What is expected =>
Copy the items below verbatim, beginning with the first line and continuing through the line containing "Contact (184, 2299)", including both.
═══ Given data
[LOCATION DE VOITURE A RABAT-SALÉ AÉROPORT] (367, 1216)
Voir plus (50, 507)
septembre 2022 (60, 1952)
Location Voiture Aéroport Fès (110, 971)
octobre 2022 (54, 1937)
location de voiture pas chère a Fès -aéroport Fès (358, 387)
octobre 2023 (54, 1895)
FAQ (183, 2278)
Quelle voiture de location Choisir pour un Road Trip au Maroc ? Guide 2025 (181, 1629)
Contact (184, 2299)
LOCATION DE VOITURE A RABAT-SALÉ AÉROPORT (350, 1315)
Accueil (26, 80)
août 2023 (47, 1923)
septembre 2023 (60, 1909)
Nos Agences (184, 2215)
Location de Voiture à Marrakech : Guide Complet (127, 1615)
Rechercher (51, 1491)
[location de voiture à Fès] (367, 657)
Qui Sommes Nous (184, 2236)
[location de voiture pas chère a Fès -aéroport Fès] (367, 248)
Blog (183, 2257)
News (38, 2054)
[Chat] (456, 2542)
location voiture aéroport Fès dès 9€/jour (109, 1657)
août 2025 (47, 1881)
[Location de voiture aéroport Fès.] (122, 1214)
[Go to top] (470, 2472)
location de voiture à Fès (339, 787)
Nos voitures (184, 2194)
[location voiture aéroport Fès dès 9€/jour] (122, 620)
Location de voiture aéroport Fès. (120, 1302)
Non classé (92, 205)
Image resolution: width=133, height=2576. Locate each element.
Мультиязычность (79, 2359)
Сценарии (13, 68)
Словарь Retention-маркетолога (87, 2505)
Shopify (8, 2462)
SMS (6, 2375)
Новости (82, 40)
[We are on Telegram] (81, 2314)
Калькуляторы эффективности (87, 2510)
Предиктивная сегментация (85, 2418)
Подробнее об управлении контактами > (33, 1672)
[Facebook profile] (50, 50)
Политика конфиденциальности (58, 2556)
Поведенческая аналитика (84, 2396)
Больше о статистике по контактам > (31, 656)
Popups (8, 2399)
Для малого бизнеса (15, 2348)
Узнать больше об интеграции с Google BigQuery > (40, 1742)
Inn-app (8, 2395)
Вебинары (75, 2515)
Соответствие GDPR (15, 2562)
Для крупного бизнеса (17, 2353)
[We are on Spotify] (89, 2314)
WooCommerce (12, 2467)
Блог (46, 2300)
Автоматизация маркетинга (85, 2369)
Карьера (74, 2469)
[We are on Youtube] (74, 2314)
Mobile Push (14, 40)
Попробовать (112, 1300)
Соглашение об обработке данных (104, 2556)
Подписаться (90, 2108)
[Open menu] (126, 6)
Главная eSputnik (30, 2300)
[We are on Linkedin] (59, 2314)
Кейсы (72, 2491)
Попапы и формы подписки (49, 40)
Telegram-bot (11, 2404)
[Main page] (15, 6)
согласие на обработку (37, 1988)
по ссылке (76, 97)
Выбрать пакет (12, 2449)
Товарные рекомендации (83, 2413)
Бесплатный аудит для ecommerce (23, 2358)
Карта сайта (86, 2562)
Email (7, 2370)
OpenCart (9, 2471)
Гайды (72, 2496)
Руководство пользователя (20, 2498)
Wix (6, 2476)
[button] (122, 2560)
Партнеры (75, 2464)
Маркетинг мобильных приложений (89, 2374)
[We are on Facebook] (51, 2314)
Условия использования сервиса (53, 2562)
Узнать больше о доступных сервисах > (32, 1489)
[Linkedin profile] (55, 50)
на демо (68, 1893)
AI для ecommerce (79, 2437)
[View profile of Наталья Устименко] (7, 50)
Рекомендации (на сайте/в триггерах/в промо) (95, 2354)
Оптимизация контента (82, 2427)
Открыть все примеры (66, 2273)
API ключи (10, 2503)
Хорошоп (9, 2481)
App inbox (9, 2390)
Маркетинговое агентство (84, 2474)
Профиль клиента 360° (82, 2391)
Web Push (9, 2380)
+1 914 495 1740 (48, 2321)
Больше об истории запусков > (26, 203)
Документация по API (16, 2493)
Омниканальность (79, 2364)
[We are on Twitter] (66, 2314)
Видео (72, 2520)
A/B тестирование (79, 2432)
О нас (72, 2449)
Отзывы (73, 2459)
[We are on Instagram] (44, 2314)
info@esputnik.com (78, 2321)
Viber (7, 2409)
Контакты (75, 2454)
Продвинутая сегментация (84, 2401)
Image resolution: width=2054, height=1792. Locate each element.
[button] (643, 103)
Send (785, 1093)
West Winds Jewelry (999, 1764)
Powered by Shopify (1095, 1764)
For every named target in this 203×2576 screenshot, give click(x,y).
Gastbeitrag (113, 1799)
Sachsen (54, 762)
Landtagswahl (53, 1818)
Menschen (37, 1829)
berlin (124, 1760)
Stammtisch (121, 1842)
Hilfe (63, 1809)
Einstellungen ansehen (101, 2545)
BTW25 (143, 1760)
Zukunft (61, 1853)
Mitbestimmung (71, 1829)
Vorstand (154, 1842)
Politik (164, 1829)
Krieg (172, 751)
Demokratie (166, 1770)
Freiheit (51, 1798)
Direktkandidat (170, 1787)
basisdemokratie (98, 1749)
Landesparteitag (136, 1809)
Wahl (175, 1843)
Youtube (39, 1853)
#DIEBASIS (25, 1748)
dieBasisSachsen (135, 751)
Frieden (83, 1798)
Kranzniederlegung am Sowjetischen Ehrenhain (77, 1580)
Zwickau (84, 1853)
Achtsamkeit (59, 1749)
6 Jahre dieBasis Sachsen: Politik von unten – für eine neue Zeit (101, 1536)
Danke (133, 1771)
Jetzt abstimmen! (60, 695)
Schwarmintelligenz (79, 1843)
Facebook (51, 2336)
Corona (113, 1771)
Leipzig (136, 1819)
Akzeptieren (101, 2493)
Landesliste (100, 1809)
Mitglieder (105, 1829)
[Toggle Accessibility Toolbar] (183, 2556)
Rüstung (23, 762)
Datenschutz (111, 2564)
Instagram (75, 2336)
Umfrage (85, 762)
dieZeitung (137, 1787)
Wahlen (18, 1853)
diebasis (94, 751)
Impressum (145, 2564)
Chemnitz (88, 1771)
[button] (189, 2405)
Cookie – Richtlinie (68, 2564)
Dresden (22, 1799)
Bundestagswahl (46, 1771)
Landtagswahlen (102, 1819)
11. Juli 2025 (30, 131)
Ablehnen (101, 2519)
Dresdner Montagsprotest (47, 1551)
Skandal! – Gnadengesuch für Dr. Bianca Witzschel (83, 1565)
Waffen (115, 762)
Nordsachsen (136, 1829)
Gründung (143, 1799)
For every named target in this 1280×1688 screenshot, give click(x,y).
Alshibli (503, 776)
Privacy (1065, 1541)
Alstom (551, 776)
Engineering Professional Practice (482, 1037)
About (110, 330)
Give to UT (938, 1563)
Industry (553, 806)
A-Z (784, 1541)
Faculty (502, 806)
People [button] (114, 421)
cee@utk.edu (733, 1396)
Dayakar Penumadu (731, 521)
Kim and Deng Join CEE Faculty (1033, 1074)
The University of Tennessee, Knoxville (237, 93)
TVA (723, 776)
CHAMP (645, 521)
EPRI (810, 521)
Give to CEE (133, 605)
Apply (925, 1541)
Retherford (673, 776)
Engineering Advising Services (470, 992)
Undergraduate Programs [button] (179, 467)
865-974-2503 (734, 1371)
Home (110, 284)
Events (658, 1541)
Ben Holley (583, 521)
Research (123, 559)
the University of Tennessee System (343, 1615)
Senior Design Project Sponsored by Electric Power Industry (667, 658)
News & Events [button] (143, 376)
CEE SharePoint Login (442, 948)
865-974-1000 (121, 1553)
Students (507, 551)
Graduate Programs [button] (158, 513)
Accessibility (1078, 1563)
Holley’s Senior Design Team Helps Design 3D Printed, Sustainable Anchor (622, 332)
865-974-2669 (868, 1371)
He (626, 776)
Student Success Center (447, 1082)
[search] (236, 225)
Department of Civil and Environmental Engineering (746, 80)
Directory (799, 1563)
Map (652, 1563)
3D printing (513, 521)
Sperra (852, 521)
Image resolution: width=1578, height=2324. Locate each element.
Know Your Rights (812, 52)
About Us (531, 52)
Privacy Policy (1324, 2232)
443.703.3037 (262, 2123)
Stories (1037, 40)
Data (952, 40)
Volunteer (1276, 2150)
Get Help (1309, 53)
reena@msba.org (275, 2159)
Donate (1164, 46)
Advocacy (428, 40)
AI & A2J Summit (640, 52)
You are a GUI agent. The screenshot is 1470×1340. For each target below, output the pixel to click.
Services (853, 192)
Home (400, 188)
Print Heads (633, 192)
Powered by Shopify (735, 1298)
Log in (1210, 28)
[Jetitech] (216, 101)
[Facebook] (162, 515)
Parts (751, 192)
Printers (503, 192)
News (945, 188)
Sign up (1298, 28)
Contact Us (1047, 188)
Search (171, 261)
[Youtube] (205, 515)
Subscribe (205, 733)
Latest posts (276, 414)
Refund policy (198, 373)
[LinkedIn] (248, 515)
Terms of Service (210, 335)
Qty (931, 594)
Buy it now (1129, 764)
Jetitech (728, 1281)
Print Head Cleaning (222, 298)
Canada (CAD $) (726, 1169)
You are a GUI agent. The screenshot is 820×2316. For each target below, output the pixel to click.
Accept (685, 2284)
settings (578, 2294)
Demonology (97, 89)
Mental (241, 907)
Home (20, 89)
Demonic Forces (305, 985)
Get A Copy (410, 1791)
══════
Task output =>
[LOCATION DE VOITURE A RABAT-SALÉ AÉROPORT] (367, 1216)
Voir plus (50, 507)
septembre 2022 (60, 1952)
Location Voiture Aéroport Fès (110, 971)
octobre 2022 (54, 1937)
location de voiture pas chère a Fès -aéroport Fès (358, 387)
octobre 2023 (54, 1895)
FAQ (183, 2278)
Quelle voiture de location Choisir pour un Road Trip au Maroc ? Guide 2025 (181, 1629)
Contact (184, 2299)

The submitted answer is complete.